La BRI encaisse une trentaine de balles sur son bouclier
A 00h18, la première colonne de la BRI donne l'assaut. Derrière elle, une seconde est prête à intervenir si les membres de la première se font tuer. Les policiers ouvrent la porte, les terroristes tirent dans leur direction. La BRI ne réplique pas. Elle encaisse une trentaine d'impacts sur son bouclier de défense et met les otages à l'abri derrière.
Pascal et ses collègues se retrouvent seuls face aux terroristes et leur lancent des grenades. Mais le bouclier bascule en avant et les deux premiers hommes de la colonne se retrouvent à découvert. Ils voient une ombre qui passe devant eux, ils tirent dans cette direction. Un terroriste s'effondre, il explose et l'autre kamikaze saute également. Tous les terroristes sont donc neutralisés et aucun otage n'a été blessé pendant cette intervention.
"Ce sont des héros"
Une mise au point des événements qui réjouit ce mercredi Nicolas Comte, secrétaire général adjoint du syndicat Unité SGP-Police FO: "J'ai entendu tellement de choses erronées au sujet de cette intervention, notamment sur les hommes de la BRI. C'est terrible ce qui est arrivé mais j'ai rencontré des collègues de la BRI hier et je crois qu'il faut vraiment saluer leur courage car ils ont traversé l'enfer".
"Ils ont en effet mené un assaut compliqué. Ils ont fait en sorte qu'il n'y est pas d'otages tués, rappelle-t-il. Il y a 27 impacts de balles sur le bouclier derrière lequel ils étaient protégés. Je crois donc qu'ils méritent d'être salués. Il ne faut pas faire de polémique inutile les concernant. Ce sont des héros".

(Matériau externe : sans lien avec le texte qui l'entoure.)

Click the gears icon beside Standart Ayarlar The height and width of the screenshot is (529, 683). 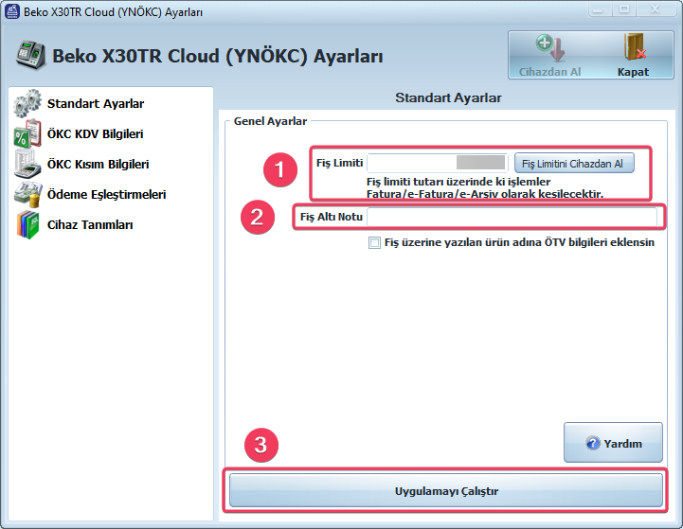pyautogui.click(x=27, y=103)
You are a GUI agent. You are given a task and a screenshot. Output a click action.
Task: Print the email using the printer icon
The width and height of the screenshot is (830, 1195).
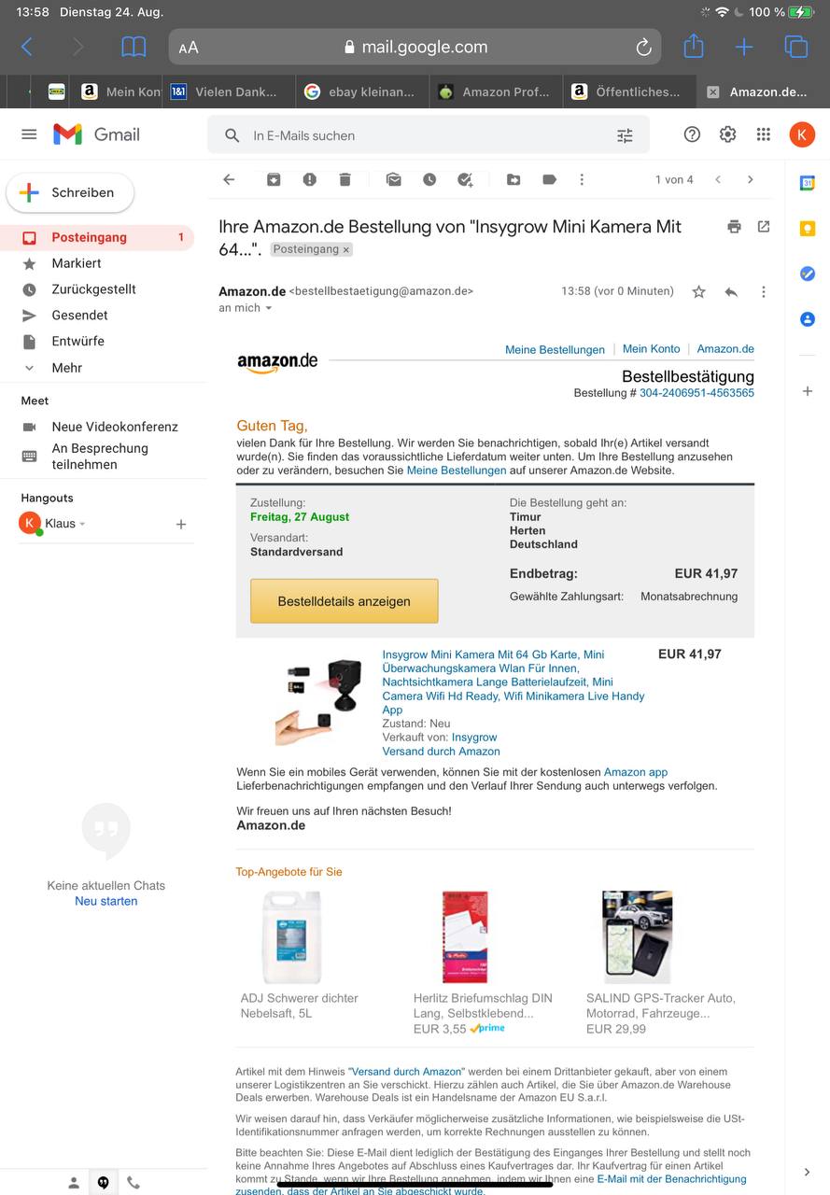coord(734,227)
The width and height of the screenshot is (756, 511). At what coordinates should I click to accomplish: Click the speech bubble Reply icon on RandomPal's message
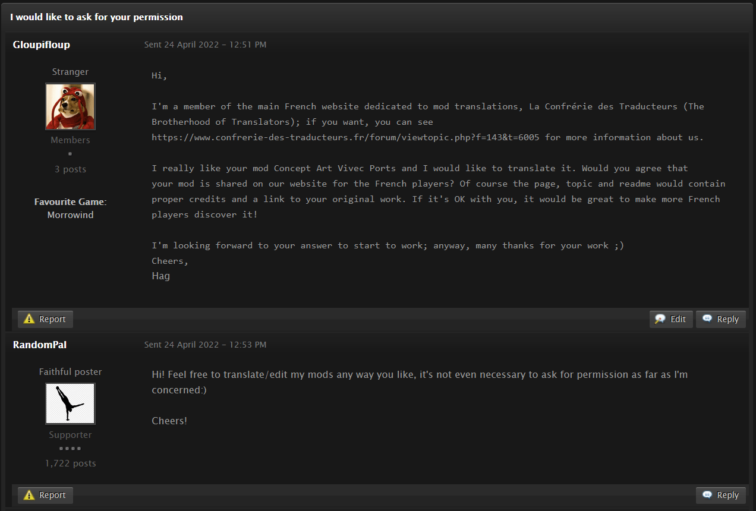(707, 495)
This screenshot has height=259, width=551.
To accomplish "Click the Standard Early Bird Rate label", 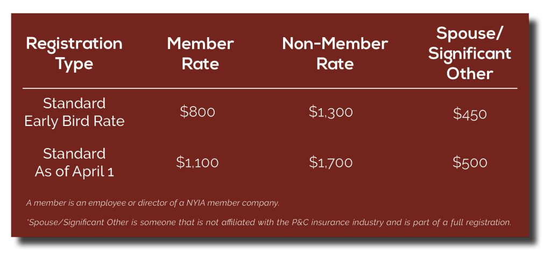I will pos(74,113).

"Il y a aussi une très grosse injustice que l'on espère bientôt voir réparée, poursuit-il. Il faut savoir que le Raid pour ses missions a une prime spécifique et c'est bien normal. Mais, les membres de la BRI, eux, parce qu'ils appartiennent à la préfecture de police, n'ont pas droit à une telle prime. Une telle inégalité est absolument scandaleuse".